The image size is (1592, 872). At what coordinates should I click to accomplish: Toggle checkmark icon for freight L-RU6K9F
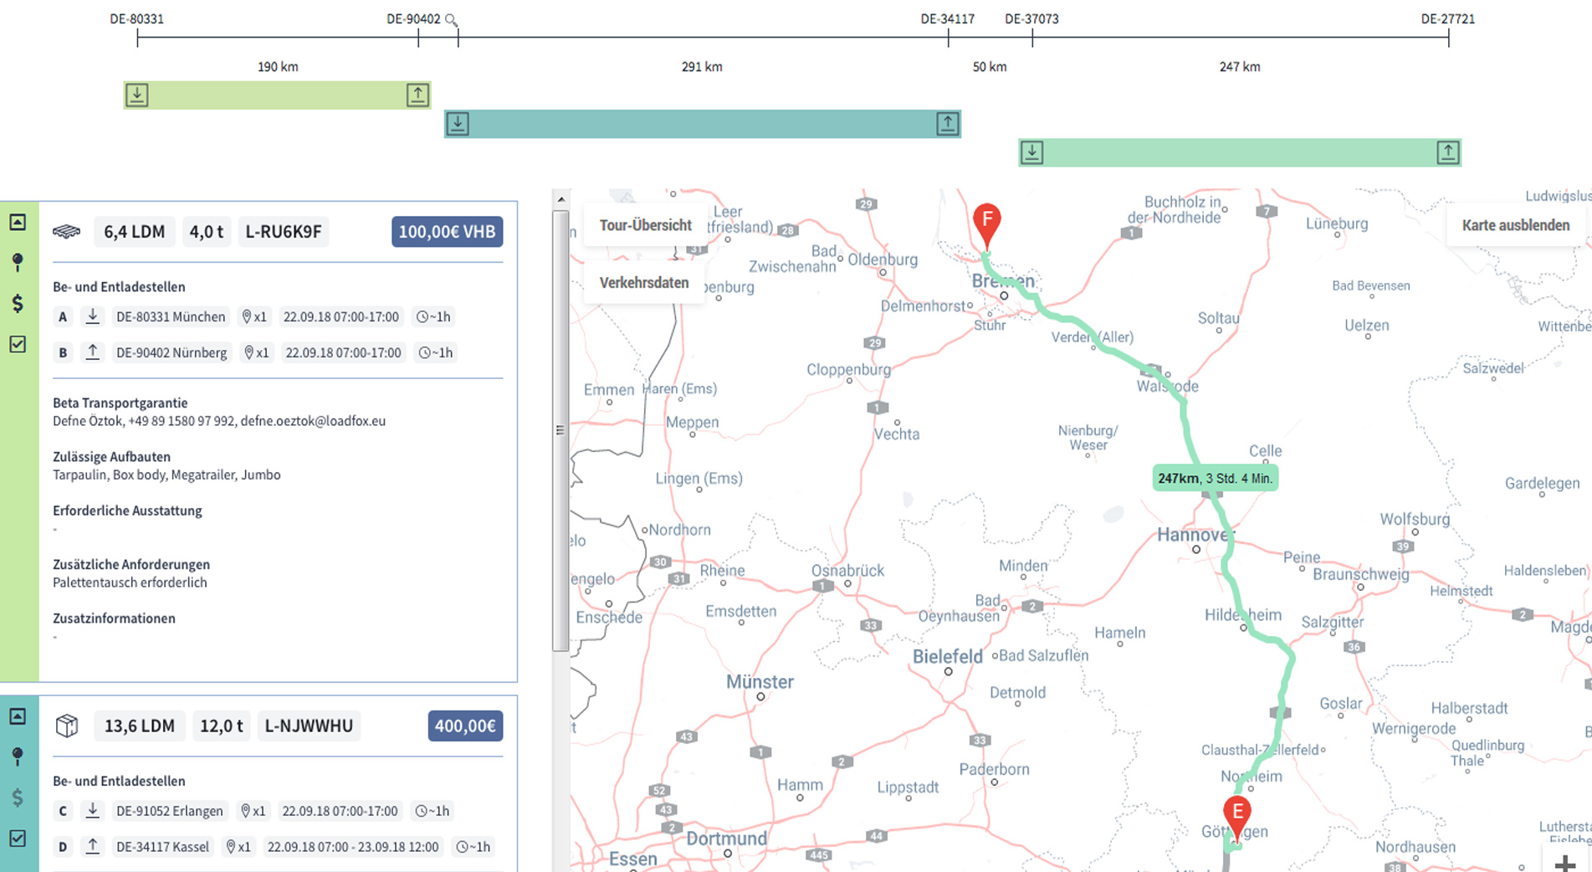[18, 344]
────
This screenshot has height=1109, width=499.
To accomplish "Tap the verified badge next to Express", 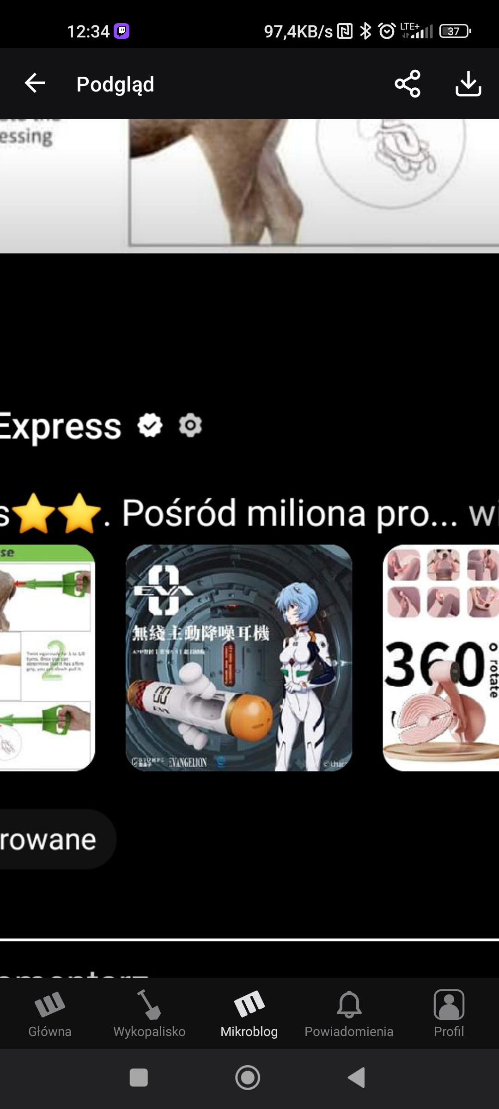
────
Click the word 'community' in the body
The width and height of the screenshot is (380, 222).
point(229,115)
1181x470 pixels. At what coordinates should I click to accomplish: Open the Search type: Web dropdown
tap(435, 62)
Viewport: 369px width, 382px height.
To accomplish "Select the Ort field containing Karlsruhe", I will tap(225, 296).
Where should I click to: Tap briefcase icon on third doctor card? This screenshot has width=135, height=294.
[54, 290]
────
Prompt
Please repeat, exactly as written, the lines in the records above, starting with the one that has "This screenshot has height=1109, width=499." and going on through the one that has "the verified badge". Pictures are to be left out.

Written solution
This screenshot has height=1109, width=499.
To accomplish "Tap the verified badge next to Express", 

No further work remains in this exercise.